ARCHIVIO SPETTACOLI

    Democracy in America, Castellucci (2017)

    Titolo: Democracy in America

    liberamente ispirato all’opera di Alexis de Tocqueville 
    regia, scene, luci, costumi di Romeo Castellucci
    testi di Claudia Castellucci e Romeo Castellucci
    musica Scott Gibbons
    con Olivia Corsini, Giulia PerelliGloria Dorliguzzo, Evelin FacchiniStefania Tansini, Sophia Danae Vorvila
    e con Irene Bini, Sara Bolici, Mariagiulia Da RivaLaura Ghelli, Virginia Gradi, Giuditta MacalusoSara Manzan, Sara Nesti, Cristina PoliElisa Romagnani, Irene Saccenti, Fabiola Zecovin
    coreografie liberamente ispirate alle tradizioni folkloriche di Albania, Grecia, Botswana, Inghilterra, Ungheria, Sardegna
    con interventi coreografici di Evelin Facchini, Gloria Dorliguzzo, Stefania Tansini, Sophia Danae Vorvila 
    assistente alla regia Maria Vittoria Bellingeri
    maître répétiteur Evelin Facchini
    sculture di scena, prosthesis e automazioni Istvan Zimmermann e Giovanna Amoroso
    realizzazione costumi Grazia Bagnaresi
    calzature Collectif d’Anvers 
    direzione di scena Pierantonio Bragagnolo
    tecnici di palco Andrei Benchea, Giuliana Rienzi
    datore luci Giacomo Gorini
    tecnico del suono Paolo Cillerai
    costumista Elisabetta Rizzo
    fotografo di scena Guido Mencari 

    produzione esecutiva Socìetas
    in coproduzione con deSingel International Artcampus; Wiener Festwochen; Festival Printemps des Comédiens à Montpellier; National Taichung Theatre in Taichung, Taiwan; Holland Festival Amsterdam; Schaubühne-Berlin; MC93 Maison de la Culture de Seine-Saint-Denis à Bobigny con Festival d’Automne à Paris; Le Manège – Scène nationale de Maubeuge; Teatro Arriaga Antzokia de Bilbao; São Luiz Teatro Municipal, Lisbon; Peak Performances Montclair State University (NJ-USA)
    con la partecipazione di Théâtre de Vidy-Lausanne e Athens and Epidaurus Festival

    L’attività di Societas è sostenuta da Ministero dei beni e attività culturali, Regione Emilia-Romagna e Comune di Cesena

    Quando il giovane aristocratico francese Alexis de Tocqueville rientra da un lungo viaggio di studio negli Stati Uniti d’America nel 1832, compone un saggio in due tomi sul neonato sistema politico americano.

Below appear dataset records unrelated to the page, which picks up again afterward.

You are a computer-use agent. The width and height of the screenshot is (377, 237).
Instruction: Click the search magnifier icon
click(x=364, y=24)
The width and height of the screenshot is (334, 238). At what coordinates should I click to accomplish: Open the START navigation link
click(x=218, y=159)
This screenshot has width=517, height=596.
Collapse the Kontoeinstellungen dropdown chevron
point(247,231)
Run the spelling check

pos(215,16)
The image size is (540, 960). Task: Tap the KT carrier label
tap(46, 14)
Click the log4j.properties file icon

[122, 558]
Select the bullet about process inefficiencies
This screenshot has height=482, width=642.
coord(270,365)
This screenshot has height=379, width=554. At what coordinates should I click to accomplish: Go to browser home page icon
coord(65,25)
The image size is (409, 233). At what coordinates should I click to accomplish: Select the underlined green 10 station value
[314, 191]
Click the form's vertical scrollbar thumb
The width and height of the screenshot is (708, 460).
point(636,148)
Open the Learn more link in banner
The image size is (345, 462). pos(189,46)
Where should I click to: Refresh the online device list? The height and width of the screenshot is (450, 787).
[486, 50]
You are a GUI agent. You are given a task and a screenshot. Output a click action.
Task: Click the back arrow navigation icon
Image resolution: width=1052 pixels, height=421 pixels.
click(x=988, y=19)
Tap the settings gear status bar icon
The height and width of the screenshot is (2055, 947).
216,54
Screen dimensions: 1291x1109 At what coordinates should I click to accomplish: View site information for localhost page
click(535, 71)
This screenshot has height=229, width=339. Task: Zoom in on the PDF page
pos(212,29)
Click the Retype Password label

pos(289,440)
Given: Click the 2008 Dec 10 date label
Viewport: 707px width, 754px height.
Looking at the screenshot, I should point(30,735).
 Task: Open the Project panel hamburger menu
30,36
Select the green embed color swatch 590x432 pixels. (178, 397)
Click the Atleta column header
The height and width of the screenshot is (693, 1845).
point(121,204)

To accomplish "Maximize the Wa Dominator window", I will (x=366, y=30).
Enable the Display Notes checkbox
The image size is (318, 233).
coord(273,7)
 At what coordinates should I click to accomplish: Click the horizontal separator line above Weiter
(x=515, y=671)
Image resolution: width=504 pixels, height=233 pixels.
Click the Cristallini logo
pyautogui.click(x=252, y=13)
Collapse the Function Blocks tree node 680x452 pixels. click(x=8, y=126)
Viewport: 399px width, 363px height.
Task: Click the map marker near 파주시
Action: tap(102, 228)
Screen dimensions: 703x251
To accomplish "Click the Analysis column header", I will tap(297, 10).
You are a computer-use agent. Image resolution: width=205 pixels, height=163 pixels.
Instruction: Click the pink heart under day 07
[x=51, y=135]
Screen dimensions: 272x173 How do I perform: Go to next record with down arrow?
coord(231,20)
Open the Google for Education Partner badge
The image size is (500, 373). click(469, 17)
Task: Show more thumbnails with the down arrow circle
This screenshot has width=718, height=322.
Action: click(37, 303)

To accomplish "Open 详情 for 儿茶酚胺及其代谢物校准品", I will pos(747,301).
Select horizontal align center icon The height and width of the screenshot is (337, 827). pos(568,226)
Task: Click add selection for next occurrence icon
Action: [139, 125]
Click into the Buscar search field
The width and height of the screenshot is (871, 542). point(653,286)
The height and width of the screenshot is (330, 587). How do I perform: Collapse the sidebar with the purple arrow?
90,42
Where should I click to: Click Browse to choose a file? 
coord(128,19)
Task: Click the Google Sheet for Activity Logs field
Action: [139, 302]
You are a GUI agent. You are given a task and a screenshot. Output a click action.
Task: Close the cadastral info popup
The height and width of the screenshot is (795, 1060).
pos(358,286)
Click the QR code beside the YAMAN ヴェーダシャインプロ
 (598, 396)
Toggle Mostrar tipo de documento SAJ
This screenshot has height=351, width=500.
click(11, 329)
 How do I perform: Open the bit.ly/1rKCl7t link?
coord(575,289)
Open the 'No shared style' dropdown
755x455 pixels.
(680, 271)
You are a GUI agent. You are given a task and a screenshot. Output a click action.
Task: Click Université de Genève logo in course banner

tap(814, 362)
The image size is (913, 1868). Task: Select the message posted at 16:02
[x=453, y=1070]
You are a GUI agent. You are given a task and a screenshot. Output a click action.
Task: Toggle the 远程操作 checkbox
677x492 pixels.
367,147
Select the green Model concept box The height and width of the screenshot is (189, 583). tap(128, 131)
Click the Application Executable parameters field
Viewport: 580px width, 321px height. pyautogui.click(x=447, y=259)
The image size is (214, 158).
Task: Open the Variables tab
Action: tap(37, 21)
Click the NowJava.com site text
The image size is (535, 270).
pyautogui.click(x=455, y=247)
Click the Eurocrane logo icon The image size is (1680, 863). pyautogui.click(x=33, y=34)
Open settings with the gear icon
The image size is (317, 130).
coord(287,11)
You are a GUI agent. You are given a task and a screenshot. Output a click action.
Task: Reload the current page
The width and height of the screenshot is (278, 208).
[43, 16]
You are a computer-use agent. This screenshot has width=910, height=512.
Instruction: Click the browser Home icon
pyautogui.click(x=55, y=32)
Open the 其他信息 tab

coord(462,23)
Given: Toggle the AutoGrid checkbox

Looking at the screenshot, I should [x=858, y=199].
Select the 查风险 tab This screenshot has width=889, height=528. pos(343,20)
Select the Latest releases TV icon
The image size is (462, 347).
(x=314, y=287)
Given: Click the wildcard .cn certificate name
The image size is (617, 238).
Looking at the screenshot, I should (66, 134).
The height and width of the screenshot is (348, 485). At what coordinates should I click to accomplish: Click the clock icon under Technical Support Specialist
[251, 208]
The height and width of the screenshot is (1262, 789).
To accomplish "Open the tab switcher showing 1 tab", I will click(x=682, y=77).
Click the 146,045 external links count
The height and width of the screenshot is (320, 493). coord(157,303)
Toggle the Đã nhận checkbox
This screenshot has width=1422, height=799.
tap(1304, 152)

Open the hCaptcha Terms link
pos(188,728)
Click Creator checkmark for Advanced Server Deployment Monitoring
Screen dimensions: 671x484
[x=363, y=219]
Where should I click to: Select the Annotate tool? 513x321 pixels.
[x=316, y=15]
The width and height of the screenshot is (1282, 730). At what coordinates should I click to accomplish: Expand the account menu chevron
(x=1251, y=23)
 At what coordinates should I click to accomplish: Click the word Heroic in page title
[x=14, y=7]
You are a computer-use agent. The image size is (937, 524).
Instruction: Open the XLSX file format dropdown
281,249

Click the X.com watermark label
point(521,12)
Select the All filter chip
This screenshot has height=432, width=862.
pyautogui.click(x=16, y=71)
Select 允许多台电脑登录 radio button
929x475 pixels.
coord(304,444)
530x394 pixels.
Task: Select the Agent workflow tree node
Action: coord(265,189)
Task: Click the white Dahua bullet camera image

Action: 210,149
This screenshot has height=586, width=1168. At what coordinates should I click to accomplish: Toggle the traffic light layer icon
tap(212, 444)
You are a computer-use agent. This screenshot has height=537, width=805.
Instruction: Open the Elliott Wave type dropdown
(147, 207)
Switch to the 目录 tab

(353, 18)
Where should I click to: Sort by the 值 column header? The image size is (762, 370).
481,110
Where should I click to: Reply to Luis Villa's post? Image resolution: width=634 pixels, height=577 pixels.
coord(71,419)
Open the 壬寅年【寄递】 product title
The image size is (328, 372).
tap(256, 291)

In un’opera che diverrà uno dei testi fondamentali per la cultura politica dell’Occidente contemporaneo, Tocqueville descrive il nuovo modello di democrazia rappresentativa rintracciandone l’origine negli usi, nei costumi, nelle idee, nella coscienza collettiva delle colonie della vecchia Europa, ormai affrancate verso un futuro di rifondazione e libertà. La democrazia americana – la prima che per vastità e radicalità veniva edificata in epoca moderna – si era potuta costituire grazie a quel fenomeno che Tocqueville individuava come Puritan Foundation – l’apporto, cioè, delle comunità puritane nel gettare le basi di una fattiva uguaglianza di stampo biblico tra gli esseri umani. Il vero argomento di Tocqueville, però, non era l’America, bensì la democrazia stessa, scandagliata minuziosamente con acribia anatomica, la rinascita in terra vergine di un modello politico logorato dai secoli nella vecchia Europa. De Tocqueville osserva il potenziale di una democrazia giovane, pur rilevandone i pericoli e i limiti, come la tirannia della maggioranza, l’indebolimento della libertà intellettuale di fronte a una retorica populista, e l’ambigua relazione fra l’interesse collettivo e le ambizioni dell’individuo. Nello stesso tempo, il Potere nel Nuovo Mondo rimetteva in questione la propria rappresentazione. Nella Grecia classica, la Tragedia rappresentava il doppio necessario e l’ombra della Democrazia ateniese: con Democracy in America Romeo Castellucci segue l’esempio di De Tocqueville e si pone nel tempo che precede la Politica, e, recisa in profondità la radice greca, in ciò che viene prima della Nascita del Teatro, in quell’attimo d’indeterminazione in cui i piedi nudi calpestano ancora le ceneri tiepide della Festa ormai abbandonata dagli Dei, ma non vedono ancora l’inizio della Tragedia, creata dall’Uomo. Un’opera che rintraccia una celebrazione dimenticata, un rito ancora senza nome, in cui il Teatro rinnovi la sua funzione primaria: l’essere il necessario e oscuro doppio dell’agone politico e delle forme delle società della razza umana.